2017年7月18日星期二

Big wigs and bigger thinking in Freefall's 'Marie Antoinette'

This production does so much more, however, than render a lively version of history. There's a visually arresting continuous palette of color. There's a running montage of video imagery that either represents events of the French Revolution and an abundance of luxury or speaks to the constructs of Marie's mind. And there are some very solid performances in leading roles. It all combines for as serious a statement as you're likely to find on topics that will strike many as timely, even presciently so.
                                                   

The show, directed by Freefall producing artistic director Eric Davis, aims to capture events accurately (time stamps are helpfully projected, along with imagery of the late 18th century) while playfully interjecting elements from today. Costume designer David Covach made the most of his opportunity to do more than clothe actors. The flowing gowns and breeches and accoutrements are spectacular, but so are the cotton-candy bouffant hairstyles of the royal ladies (a young Marie, who carries the enthusiasm and resentments of a precocious teenager, and her girlfriends, wearing neon-loud wigs by Parker Lawhorne), a T-shirt with a "Keep calm" bromide, and the black leather get-up of a muscular young prison guard (Haulston Mann) with whom she's having an affair. Lighting by Cody Basham and thumping contemporary pop music establish a club mood, all to buttress the effect of throwing history and the present into a blender.

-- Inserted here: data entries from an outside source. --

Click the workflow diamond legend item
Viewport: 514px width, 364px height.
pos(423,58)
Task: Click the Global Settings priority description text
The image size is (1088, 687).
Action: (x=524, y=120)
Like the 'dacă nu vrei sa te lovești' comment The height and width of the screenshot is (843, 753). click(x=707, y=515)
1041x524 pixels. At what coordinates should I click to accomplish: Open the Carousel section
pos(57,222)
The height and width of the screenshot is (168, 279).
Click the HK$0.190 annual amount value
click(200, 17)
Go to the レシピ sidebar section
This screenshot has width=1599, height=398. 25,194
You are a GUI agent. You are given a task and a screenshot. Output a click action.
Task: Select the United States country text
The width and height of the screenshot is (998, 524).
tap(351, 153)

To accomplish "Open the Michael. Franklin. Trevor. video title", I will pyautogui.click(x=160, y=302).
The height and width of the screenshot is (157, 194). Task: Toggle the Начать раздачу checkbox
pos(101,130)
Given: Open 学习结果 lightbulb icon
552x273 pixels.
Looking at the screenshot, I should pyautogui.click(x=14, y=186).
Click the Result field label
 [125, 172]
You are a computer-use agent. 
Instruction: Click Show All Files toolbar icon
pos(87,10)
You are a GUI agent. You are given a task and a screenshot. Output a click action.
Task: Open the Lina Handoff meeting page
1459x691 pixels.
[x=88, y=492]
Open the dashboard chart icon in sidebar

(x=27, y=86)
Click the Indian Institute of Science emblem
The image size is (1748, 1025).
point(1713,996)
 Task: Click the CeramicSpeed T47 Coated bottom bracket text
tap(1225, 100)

Yet this play celebrates neither relativism nor revolution; it examines the people caught up in social and political movements. It offers a well-drawn glimpse into Marie, who needles her husband ("Has it ever occurred to you to run France?") and laments the childhood she never had, including a mother who "spied on me, punished and exhorted me and never raised me."

Megan Therese Rippey is well cast as Marie, who lands a supple depiction of an alert but uneducated woman whose true nobility shines once she is stripped of her crown. Lucas Wells complements her strong personality with his retreating, comically childlike persona.